El fascismo italiano se nutrió de buena parte de esa gente rota que volvió mutilada del frente de guerra. La derecha libertaria se nutrió, en cambio, de la gente rota que sobrevivió a la pandemia. En ambos casos, el elemento dominante en ambas experiencias ha sido masculino.

Sin embargo, la nueva derecha no constituye ni remeda un fascismo a secas, sino que es otra cosa mucho más compleja. Se manifiesta, efectivamente, violenta -al menos en el lenguaje del discurso político- y autoritaria, tal como lo fue el fascismo. Pero, además, defiende a ultranza, al igual que los liberales económicos, el imperio del mercado sobre la función regulatoria del Estado, un elemento completamente ausente en la acción económica de los totalitarismos del siglo XX.

Defiende, además, muchos de los valores conservadores tradicionales contra la ideología de género, la diversidad sexual y el aborto legal, a través de una batalla cultural desplegada en las redes y empujada por los dispositivos mediáticos del gobierno, a través de las granjas de trolls.

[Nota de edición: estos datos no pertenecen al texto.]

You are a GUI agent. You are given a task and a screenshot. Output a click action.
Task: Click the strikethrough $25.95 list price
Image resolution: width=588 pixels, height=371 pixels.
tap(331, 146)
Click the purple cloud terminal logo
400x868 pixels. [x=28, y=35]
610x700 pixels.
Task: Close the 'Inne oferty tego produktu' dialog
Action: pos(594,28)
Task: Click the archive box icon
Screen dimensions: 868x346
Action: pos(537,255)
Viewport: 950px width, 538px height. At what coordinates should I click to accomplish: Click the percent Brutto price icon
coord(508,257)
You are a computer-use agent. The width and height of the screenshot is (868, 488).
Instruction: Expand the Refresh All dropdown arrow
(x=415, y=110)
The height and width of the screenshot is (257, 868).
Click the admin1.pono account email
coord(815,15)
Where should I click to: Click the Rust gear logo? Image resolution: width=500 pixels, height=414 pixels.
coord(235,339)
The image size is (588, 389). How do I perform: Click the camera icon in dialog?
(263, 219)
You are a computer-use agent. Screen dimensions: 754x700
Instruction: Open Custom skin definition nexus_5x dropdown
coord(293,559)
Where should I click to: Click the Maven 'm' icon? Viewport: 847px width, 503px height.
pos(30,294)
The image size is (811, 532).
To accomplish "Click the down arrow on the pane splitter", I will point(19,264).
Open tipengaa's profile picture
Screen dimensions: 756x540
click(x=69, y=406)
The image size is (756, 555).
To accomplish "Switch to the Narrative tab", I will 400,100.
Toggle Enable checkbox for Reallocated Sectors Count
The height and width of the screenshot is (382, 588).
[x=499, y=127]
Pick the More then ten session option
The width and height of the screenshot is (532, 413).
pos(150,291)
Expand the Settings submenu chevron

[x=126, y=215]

El discurso libertario sostiene, también, una visión geopolítica basada en una peregrina reedición ideológica de la guerra fría, donde los países que integran el "mundo libre" se oponen al avance del "comunismo" y del "marxismo cultural". Esta visión "universalista" nada tiene que ver con la mirada nacionalista del fascismo.

Y, sobre todas las cosas, la nueva derecha asume la primacía de las nuevas tecnologías digitales como el principal fetiche de una renovada fe en el "progreso". Para el pensamiento libertario autóctono, la Argentina "granero del mundo" debe dar paso a la de la Argentina "servidor del mundo".

Sobre esta plataforma ideológica -que es, cuanto menos, ecléctica- el experimento de Milei ha logrado conformar una base electoral lo suficientemente dura que, tal como está planteado hoy el electorado, le permite disputar nuevamente la presidencia con un resultado hoy impredecible en cualquier escenario de balotaje: los rotos, los conservadores desencantados del macrismo, los geeks[4], los antiperonistas intransigentes, los monotributistas que se autoperciben emprendedores; todos en un mismo lodo, como dice el tango.

La visita de Thiel a la Argentina es, según la opinión de algunos medios, la oportunidad que se ha dado el magnate para observar de primera mano el extraño fenómeno político inaugurado por Milei en nuestro país.

En lo personal opino que le resultará mucho más interesante observar cómo reproduce y consolida esta impensada legión de votantes y militantes de la nueva derecha que ha llegado al sistema político argentino para quedarse al menos un rato mucho más prolongado de lo que, en principio, se pronosticaba.


[1] Odisea Argentina, entrevista con Carlos Pagni (4 de mayo de 2026) https://www.youtube.com/watch?v=NWgh6EYMEYY&t=917s (15' 12")

[2] https://legrandcontinent.eu/es/2025/04/05/curtis-yarvin-la-gran-entrevista-con-el-intelectual-organico-de-la-contrarrevolucion-trumpista-1a-parte-x/

[3] https://www.infobae.com/politica/2025/03/22/demian-reidel-resalto-las-ventajas-de-argentina-para-el-desarrollo-de-ia-pero-aclaro-el-problema-es-que-esta-poblada-por-argentinos/

[4] Se denomina de este modo a las personas fascinadas con la tecnología, la informática, los videojuegos y los comics.